* Task brief *
Extract every line from the entries below that contains the word "page".

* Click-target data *
#####

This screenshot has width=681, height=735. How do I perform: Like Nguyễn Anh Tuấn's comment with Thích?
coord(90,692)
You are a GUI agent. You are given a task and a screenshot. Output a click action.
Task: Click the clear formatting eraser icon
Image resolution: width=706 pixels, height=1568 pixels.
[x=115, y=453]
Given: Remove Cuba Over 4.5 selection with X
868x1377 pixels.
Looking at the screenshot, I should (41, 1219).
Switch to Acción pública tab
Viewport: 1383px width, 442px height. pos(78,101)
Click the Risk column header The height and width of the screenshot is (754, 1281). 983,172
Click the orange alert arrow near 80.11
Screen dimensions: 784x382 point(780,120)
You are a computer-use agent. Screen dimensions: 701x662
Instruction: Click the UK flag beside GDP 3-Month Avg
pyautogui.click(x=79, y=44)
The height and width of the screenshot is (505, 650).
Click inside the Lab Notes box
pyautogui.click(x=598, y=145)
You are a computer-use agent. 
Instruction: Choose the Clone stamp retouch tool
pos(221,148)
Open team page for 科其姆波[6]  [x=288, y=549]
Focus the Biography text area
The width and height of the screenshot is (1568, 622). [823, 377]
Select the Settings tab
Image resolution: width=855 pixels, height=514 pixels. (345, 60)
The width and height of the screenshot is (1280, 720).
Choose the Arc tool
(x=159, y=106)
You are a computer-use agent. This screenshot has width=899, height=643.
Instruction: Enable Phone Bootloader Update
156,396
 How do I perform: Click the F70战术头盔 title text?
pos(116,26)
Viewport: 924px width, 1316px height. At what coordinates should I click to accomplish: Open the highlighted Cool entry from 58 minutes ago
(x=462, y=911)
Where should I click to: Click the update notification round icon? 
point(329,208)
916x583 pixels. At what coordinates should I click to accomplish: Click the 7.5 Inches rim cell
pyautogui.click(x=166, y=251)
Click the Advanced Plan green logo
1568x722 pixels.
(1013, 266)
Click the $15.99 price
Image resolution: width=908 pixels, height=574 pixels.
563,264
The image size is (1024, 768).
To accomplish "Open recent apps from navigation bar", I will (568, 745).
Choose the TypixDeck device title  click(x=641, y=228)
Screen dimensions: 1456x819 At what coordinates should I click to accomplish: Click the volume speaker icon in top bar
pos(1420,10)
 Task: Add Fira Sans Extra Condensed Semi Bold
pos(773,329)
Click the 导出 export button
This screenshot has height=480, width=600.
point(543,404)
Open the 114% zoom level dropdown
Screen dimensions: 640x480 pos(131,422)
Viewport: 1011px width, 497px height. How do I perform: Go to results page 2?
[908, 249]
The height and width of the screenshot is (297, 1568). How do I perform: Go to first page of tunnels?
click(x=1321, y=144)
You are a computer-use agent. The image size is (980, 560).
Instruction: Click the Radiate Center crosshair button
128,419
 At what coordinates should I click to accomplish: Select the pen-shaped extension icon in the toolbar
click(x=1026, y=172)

#####

* Output of the task *
Open team page for 科其姆波[6]  [x=288, y=549]
Viewport: 1011px width, 497px height. How do I perform: Go to results page 2?
The height and width of the screenshot is (297, 1568). How do I perform: Go to first page of tunnels?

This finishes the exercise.